The forces working against evidence-based public policy are not hard to identify.  Such policy takes time and money, both of which are always in short supply.  For one thing, it takes time to sort through the studies and to assess good research from bad, something with which academic economists could assist if there were more focus on Canadian issues and evidence in academia.  This would provide an important resource for the media, politicians and policy watchers at a time when traditional journalism faces unprecedented resource challenges. For another thing, it also takes careful and expensive data development, which can also benefit from academic advice but ultimately requires leadership and dollars from government.  There are already signs that lack of data development is hindering policy development, which may provide convenient excuses for political expedience to intervene even with a government committed to doing things differently.

Years of budget cuts at Statistics Canada have taken their toll.  In one of my own areas of research, the Survey of Labour and Income Dynamics has been an essential tool to analyze labour market activity and economic well-being among Canadians, but its panel format has now been scrapped in favour of a cross-sectional survey that will be less expensive, less valuable and less attractive to researchers and policy analysts.  This  represents regression in a long-standing Statistics Canada program to develop labour market and income data, from the Survey of Work History and the Labour Market Activity Survey to the overlapping six-year panels of SLID from 1993 to 2010 that link survey data on labour market activity with income data from tax records.  It is hard to see how the current SLID cross-sectional data will provide reliable information on labour market and income “dynamics,” the essence of which is change over time.

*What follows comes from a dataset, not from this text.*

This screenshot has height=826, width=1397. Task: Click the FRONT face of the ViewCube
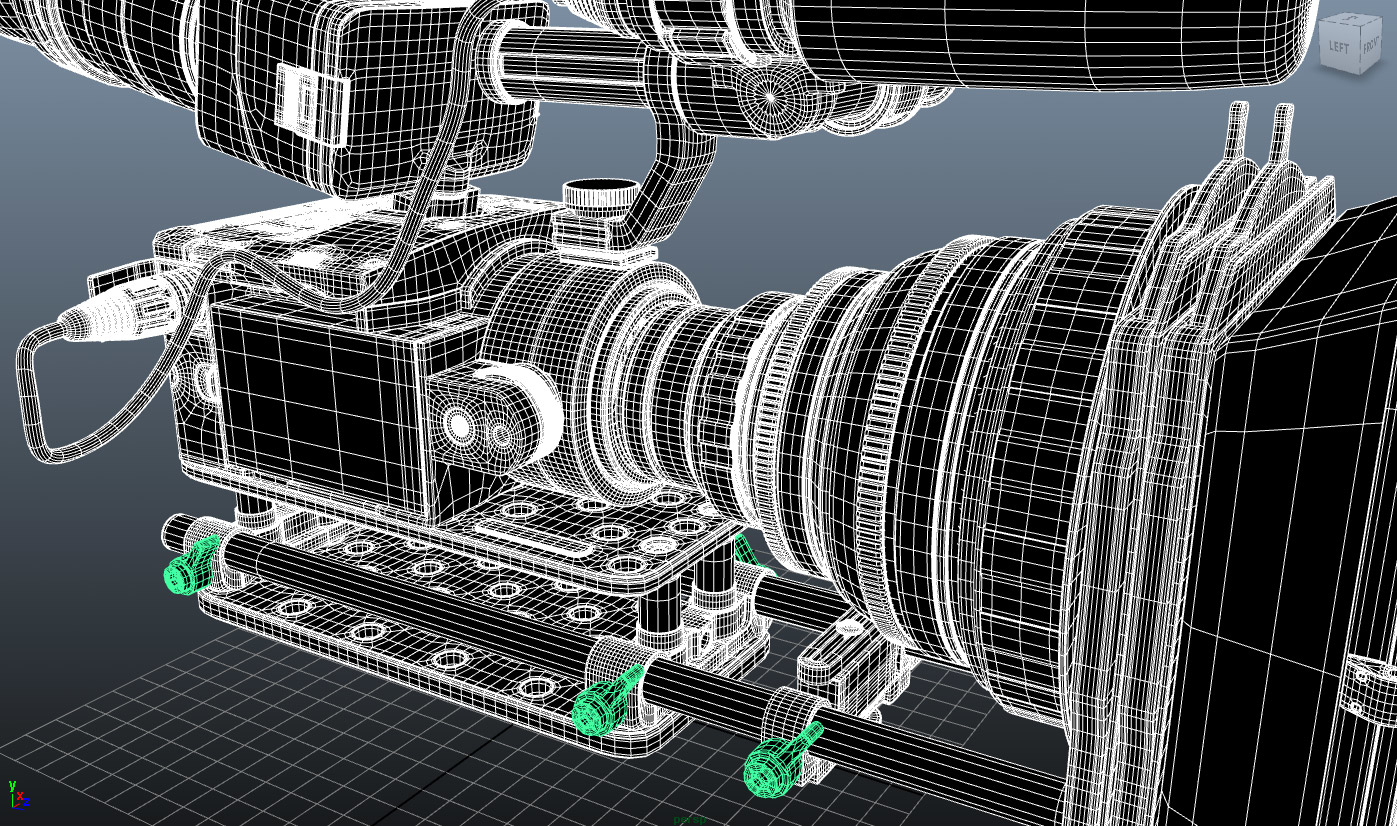tap(1370, 47)
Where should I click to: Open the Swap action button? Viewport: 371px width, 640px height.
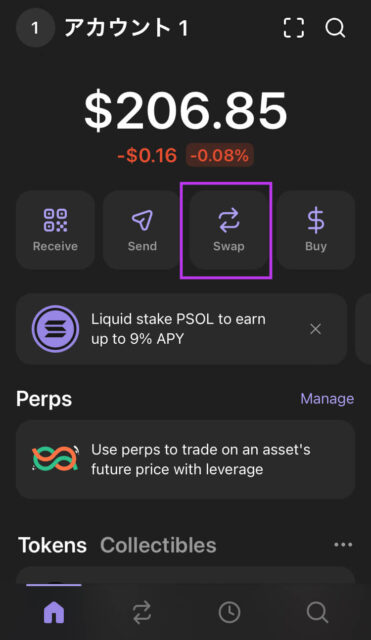point(229,230)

There is a sense that administrative data may fill the void created by such cuts.  While Statistics Canada and other data providers have been developing this potentially important data source, it must be recognized that there are significant limitations to administrative data that prevent it from providing answers to important social questions and acting as a perfect substitute for well crafted household surveys.  Senior researchers have observed that those well designed household surveys may face more obstacles from nonresponse and misreporting in the future, but there does not as yet appear to be an alternative if evidence-based policy is a priority.  In this regard, I was concerned that the low response rates for the voluntary National Household Survey in 2011 might carry over to response rates for the Census long from survey in 2016, but that does not appear to have been the case, as 2016 response rates appear to have exceeded the Census long form response rate for 2006.  From this experience, forecasts of the demise of survey microdata appear to have been greatly exaggerated.  Now, can we stimulate new interest in academia and government to restore, utilize and expand valuable survey data resources for evidence-based policy?